Magpupungko is the most popular tourist destination in Pilar. It is famous for its lagoons which can only be seen during low tide. It also features picturesque limestone rock formations, the most prominent of which is a large balancing rock from where the name "Magpupungko" comes from. It means "the one who sits", from the root word pungkò ("to sit in a squatting position").

===Other Beaches and Rock Formations===
Other areas that can be explored by tourists are Taglungnan Beach and Tagbayanga Islets, which are across town proper and can be reach in 15–20 minutes by boat ride. Other beaches are Lukod Beach and Caridad Beach.

===Surfing===

Pilar is also one of the surfing spots in Siargao and is less crowded. It is one and a half hour boat ride from General Luna, where the more popular surfing spot Cloud 9 is located. It holds many good lefts and is best surfed during NE swells. There are good breaks in front and near the town proper and in Barangay Caridad.

===Game Fishing===
Pilar is popular to game fishing enthusiasts. The town hosts an annual invitational sport fishing event dubbed as Siargao International Game Fishing Tournament.

===Mangrove Forest===
Pilar has an extensive mangrove forest reserve.

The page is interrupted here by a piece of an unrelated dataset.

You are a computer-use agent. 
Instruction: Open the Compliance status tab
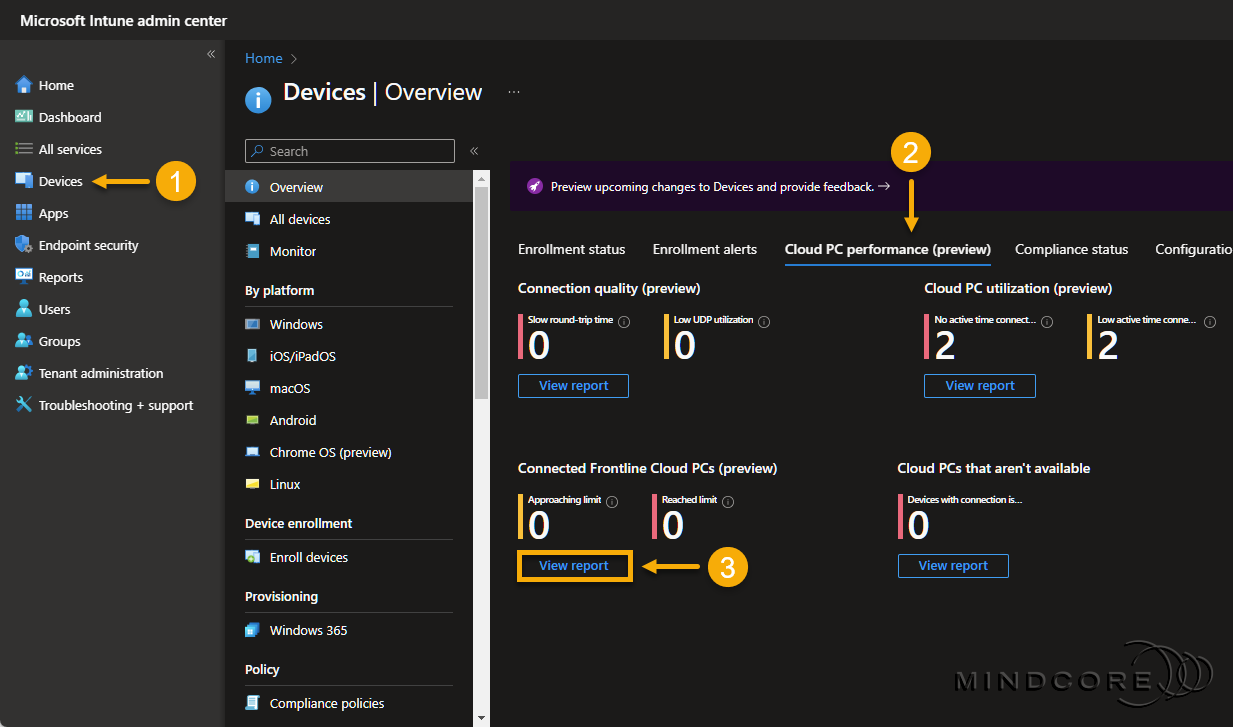pos(1071,249)
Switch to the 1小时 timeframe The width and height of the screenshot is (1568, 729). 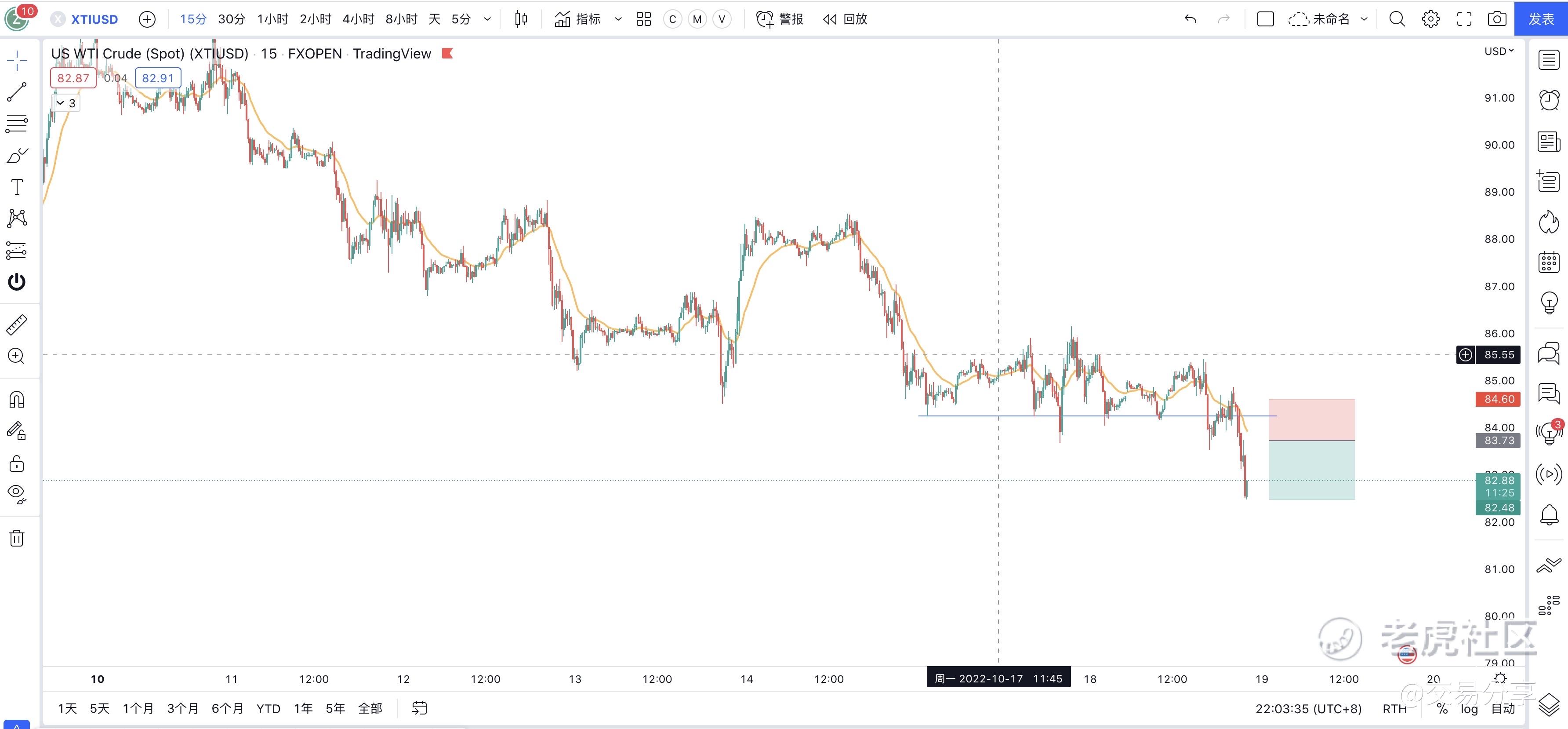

==Philippine Freshwater Crocodile==

Thirty-six Philippine freshwater crocodile (Crocodylus mindorensis) were released in Paghongawan Marsh (misspelled by media as Paghowangan) in Barangay Jaboy last March 2013 as part of conservation effort to bolster the population of this endangered reptile. The released crocodiles are all yearlings and were bred in captivity. The marsh extends 300 acres (120 hectares) in the dry season and more than 1,500 acres (600 hectares) in the wet season. These crocodiles are not endemic to Siargao and are smaller compared to saltwater crocodiles which can be found in the western side of Siargao, in the mangrove forest of Del Carmen town.

==Infrastructure==
===Transportation===

Pilar is connected to Surigao City through the Port of Dapa. Jeepneys ply between Pilar and Dapa daily. It is connected to Cebu City and Metro Manila through Sayak Airport in the adjacent Municipality of Del Carmen. Habal-habal (motorcycle) can also be rented to service transportation needs.

===Healthcare===

Pilar has a district hospital but now mostly serve lying-in and maternity services. There is also a rural health center in the town proper.

===Telecommunications===
The Philippine Long Distance Telephone Company provides fixed line services. Wireless mobile communications services are provided by Smart Communications and Globe Telecommunications.

==Education==

Pilar is served by 2 high schools, Pilar National High School in the town proper and Pilar National High School - Caridad Annex in its biggest barangay, Caridad. There are also 12 elementary schools led by Pilar Central Elementary School.